Earthquakes in Hatti and China. Landslides in Brazil and Kenya. Floods in Tennessee. Oil spills in the Gulf. A volcano in Iceland that disrupts travel and almost takes down an industry. Terrorist plots in Times Square. Economic upheaval and political meltdowns. The threat of renegade nations with nuclear capability. And then there are our daily lives. It is easy to live in fear these days. I have begun to wonder if one of the downsides to social networking and a truly connected global society is that we are over aware of life in a fallen world. We know everything in real time. I am watching people shrink back-trying to protect and insulate themselves from any harm. Whenever I travel to the States I become keenly aware how afraid people are of Islam and immigration. I don’t mean rational awareness and thoughtful dialogue-I mean fear. No doubt the media plays upon this. Most of the “good” stories are predicated upon fear. And I can fall prey to the unending barrage of knowledge that presses in on me and tries to force me into hiding. Where do we turn?
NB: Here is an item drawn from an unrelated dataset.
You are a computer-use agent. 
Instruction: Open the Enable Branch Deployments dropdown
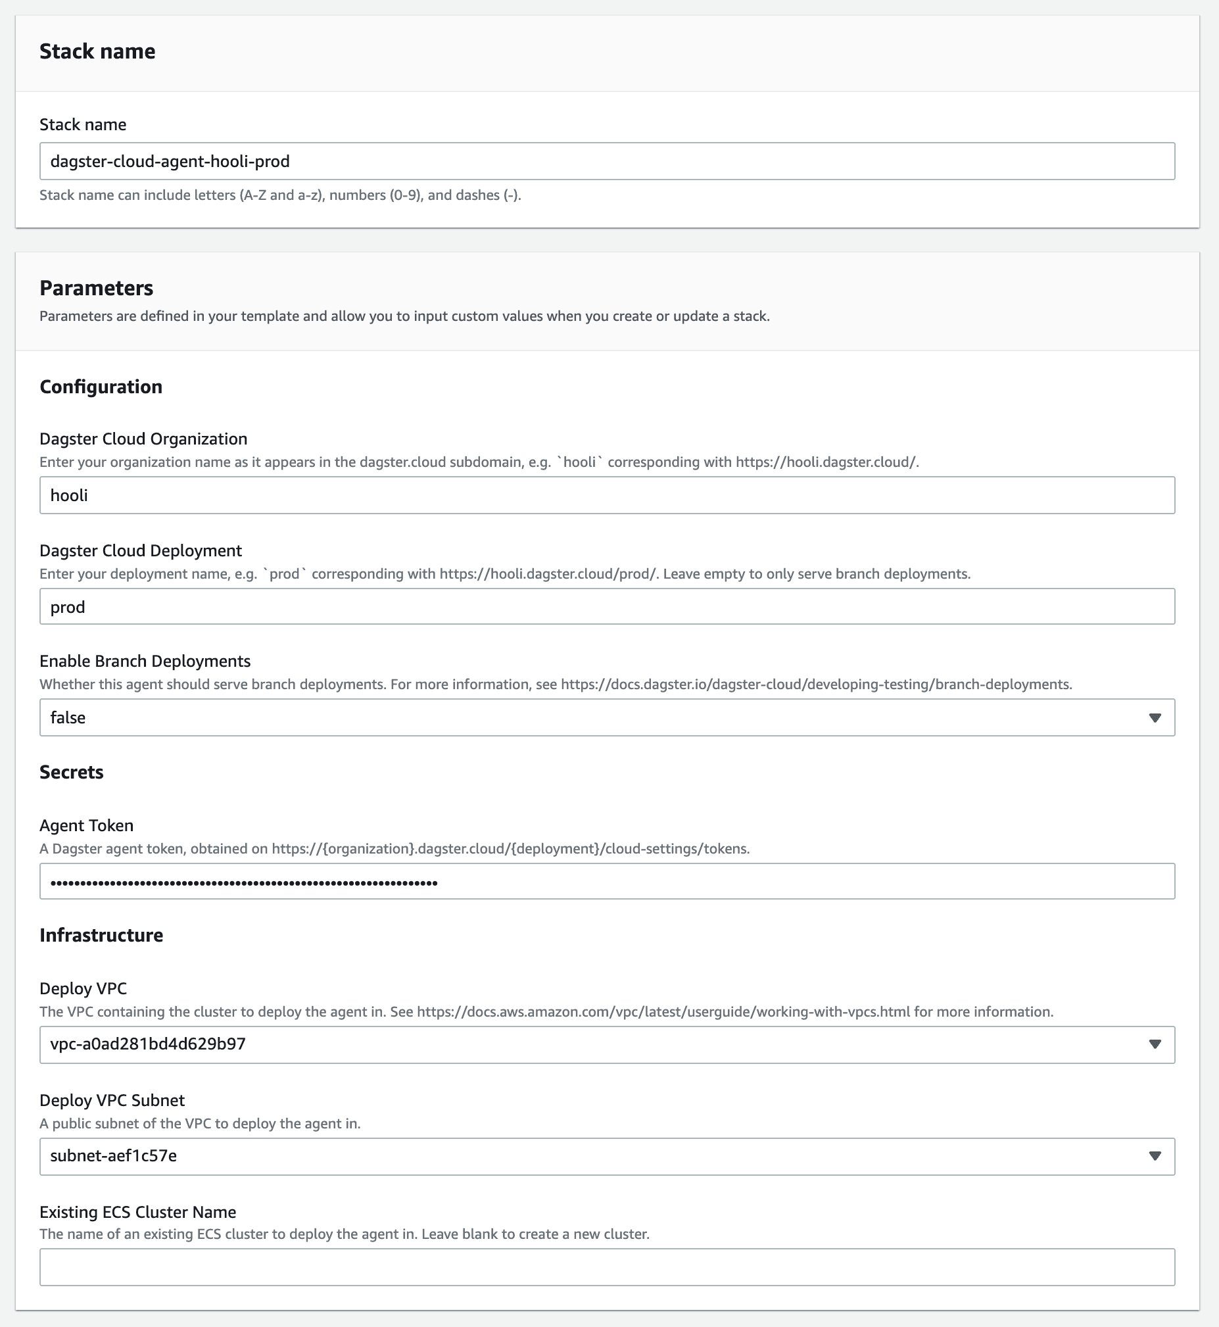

As a follower of Christ I have a true alternative. God’s revelation in the Bible points me to a sovereign God. This is never more evident than in Psalm 46. Listen to how the psalmist begins: “God is our refuge and strength, a very present help in trouble. Therefore we will not fear . . . ” The writer goes on in verses 2-5 to take note of nature and all of her fragility. But he points us to the Creator who put it there in the first place and reminds us that He is in the midst of all created things. This is not pantheism-this is God who is in control and is taking all of history towards His ends. In verses 6-7 the psalmist addresses the threat of nations. He accurately describes how they can “rage” and “totter”-but with one utterance of God’s voice they melt and do His bidding. Verse 7 reminds us, “the Lord of hosts is with us.” The “withness” of God is a very strong theme throughout the Old Testament and finds its culmination in Jesus Christ in the New Testament. And note that it is the Lord of hosts-this is metaphor for our Warrior God with all of His heavenly army-a picture of total strength to match our fear.
The psalmist gives us three antidotes to our fears over a broken creation and a broken political world: “Come, behold the works of the Lord”, “Be still and know that I am God”, and “The Lord of hosts is with us”. First he tells us that the One who created it all is still in control of it all. Second, he tells us that God will be exalted among all the nations and in the earth. Third, the One who is transcendent is also immanent-meaning the One who is all powerful and able to control is also deeply personal and able to meet us where we are.
If I pay more attention to the media of our day than the living media of God’s word then I will continue to retreat. But if I “behold”, “be still” and rightly consider then I will engage in faith and confidence that the God of the universe revealed in Jesus Christ is in control and is with me in all that He calls me to do. The true alternative to fear is faith in the one true living God.